The proceeds can be used to modernize and renovate school facilities and construct new ones. 

The district can only use the money for the reasons listed in the measure, but the measure does not guarantee that every project on the list will be funded or completed. 

Those in favor of the measure say many school classrooms and facilities within the district are outdated and in need of renovation. 

The measure needs 55% of votes in favor to pass.

8. Kingsburg Joint Union High School District General Obligation Bond

If this measure passes, it authorizes the Kingsburg Joint Union High School District governing board to issue and sell bonds up to $17 million.

The proceeds can be used to construct or rehabilitate school facilities. 

The district can only use the money for the reasons listed in the measure, but the measure does not guarantee that every project on the list will be funded or completed. 

Those in favor say this measure will help create safe and quality schools. 

The measure needs 55% of votes in favor to pass. 

9. City of Orange Cove Parcel Tax (Measure G)

This measure authorizes a parcel tax on property owners that would be paid in addition to current state and local property taxes and would be collected at the same time. 

A $25 tax would be imposed on each single-family residence, a $36 tax would be imposed on each single-family residence, a $36 tax would be imposed on each agricultural property, a $180 tax would be imposed on each commercial property and a $275 tax would be imposed on each industrial property in the city. 

Measure G states that the tax money would be used to “improve public safety and emergency response times; maintain the number of on-duty police officers; fight crime/gangs/drugs; provide modern firefighting equipment, with all money used only for local Police and Fire.”

If it’s approved, the tax is set to expire in four years.

The measure needs 66.66% of votes in favor to pass.

10. City of Selma to Operate a Card Room Ordinance (Measure L)

Measure L allows the city of Selma to issue a single license to operate one cardroom or gambling room where games, such as draw poker, low-ball poker, paguine, seven card stud and other legal games can be played. 

California already has enacted a temporary moratorium of the establishment of cardrooms, but this measure ensures that in the event that it expires or is repealed, the city would continue to allow cardrooms in Selma.

The cardroom would be subject to a licensing fee, which could generate revenue for the city of Selma. 

The measure needs 50% + 1 of votes in favor to pass.

11. Fresno Unified School District General Obligation Bond (Measure M)

The measure authorizes the Fresno Unified School District governing bond to issue and sell bonds up to $325 million.

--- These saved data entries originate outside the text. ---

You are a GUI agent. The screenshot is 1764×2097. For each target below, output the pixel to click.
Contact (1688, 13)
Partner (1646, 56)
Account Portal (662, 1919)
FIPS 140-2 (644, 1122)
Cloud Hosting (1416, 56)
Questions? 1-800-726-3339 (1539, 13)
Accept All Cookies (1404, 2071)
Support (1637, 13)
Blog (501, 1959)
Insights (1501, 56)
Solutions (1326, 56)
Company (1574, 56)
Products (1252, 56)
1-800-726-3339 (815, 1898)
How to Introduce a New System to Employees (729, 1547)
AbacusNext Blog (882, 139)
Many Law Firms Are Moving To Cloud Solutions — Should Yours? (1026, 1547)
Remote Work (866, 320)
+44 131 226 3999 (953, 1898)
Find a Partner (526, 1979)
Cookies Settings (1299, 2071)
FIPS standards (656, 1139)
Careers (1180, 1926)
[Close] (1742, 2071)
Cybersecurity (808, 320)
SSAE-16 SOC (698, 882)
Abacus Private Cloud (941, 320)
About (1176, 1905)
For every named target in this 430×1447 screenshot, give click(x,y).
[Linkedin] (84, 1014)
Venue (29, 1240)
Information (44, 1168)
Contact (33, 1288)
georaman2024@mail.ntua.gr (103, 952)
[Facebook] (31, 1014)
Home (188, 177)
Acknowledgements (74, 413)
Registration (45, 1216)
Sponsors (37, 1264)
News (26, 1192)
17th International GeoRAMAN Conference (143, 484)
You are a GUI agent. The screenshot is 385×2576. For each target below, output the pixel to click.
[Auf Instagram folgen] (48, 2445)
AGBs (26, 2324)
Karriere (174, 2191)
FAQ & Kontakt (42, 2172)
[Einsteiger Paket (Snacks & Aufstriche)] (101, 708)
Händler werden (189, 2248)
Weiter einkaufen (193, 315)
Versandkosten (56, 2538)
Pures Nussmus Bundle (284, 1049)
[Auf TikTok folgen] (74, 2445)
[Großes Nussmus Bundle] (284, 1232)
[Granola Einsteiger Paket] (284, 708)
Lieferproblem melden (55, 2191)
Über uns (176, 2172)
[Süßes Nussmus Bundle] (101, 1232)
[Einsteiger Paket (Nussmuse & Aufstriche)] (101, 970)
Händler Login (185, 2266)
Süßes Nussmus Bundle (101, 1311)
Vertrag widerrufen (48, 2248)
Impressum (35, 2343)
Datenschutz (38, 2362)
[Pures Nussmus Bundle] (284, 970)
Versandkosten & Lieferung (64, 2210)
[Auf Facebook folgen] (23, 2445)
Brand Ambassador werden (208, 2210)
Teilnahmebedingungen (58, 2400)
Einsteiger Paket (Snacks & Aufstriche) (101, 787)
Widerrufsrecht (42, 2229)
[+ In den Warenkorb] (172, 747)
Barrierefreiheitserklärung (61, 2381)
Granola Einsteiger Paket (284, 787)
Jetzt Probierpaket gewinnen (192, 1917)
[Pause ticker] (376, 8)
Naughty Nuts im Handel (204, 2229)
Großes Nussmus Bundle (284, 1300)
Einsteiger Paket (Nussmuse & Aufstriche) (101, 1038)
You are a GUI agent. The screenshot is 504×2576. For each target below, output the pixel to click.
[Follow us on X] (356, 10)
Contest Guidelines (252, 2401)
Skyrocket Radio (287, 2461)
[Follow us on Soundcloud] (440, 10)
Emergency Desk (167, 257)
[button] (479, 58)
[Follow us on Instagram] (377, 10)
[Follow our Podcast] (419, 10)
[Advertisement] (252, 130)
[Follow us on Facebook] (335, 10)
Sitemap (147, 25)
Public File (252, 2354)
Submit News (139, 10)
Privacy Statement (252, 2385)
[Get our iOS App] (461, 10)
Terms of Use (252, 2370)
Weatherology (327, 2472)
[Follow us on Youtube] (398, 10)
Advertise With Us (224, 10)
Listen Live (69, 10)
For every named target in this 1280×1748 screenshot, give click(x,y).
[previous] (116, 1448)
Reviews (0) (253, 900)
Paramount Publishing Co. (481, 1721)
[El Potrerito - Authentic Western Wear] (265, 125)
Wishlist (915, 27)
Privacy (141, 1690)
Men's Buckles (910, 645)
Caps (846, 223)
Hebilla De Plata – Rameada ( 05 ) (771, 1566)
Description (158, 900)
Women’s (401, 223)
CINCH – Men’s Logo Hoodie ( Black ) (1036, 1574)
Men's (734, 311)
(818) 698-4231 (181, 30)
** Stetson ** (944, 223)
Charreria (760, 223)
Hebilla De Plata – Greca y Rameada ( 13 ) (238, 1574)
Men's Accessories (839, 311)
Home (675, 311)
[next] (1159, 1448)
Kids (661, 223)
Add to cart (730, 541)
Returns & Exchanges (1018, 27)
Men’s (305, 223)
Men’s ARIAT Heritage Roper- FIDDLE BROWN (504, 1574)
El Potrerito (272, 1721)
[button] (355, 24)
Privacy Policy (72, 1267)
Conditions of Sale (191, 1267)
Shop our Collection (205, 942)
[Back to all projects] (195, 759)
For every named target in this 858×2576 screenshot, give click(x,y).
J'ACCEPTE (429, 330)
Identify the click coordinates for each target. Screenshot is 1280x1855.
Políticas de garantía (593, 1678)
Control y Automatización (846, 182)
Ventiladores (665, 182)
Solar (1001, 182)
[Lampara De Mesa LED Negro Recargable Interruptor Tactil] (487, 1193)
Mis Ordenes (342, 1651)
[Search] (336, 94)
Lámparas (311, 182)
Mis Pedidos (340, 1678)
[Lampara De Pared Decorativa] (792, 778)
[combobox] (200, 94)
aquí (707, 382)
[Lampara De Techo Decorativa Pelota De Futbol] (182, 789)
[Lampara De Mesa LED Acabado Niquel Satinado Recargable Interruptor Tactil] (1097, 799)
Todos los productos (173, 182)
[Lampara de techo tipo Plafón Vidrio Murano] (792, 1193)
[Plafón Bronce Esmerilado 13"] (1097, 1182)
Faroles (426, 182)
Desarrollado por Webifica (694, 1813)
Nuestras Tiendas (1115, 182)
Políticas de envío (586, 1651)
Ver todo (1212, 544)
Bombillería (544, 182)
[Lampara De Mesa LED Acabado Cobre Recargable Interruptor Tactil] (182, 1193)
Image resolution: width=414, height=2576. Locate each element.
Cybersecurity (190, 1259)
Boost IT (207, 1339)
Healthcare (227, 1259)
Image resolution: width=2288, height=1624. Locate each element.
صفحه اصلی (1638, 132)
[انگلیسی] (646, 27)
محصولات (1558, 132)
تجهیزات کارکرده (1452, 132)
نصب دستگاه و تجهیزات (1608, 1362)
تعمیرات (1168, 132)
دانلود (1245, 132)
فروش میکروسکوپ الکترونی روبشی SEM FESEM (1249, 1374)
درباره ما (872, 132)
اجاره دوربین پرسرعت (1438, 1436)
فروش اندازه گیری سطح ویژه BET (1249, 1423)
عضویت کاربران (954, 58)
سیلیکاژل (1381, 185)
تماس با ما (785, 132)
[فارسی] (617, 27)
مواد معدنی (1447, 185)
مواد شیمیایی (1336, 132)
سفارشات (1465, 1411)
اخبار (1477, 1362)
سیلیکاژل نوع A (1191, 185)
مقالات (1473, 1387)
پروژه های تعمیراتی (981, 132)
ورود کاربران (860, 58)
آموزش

The measure states that the proceeds would be used to:

  • Provide quality schools
  • Increase safety/security
  • Attract /retain teachers 
  • Improve career education, technology, science classrooms
  • Remove lead/asbestos
  • Upgrade heating/air conditioning 

The district can only use the bond money for the listed reasons, but the measure does not guarantee that every project on the list will be funded or completed. 

Those in favor say Measure M will provide locally controlled funding for schools to prepare students for college and jobs. 

Measure M needs 55% of votes in favor to pass.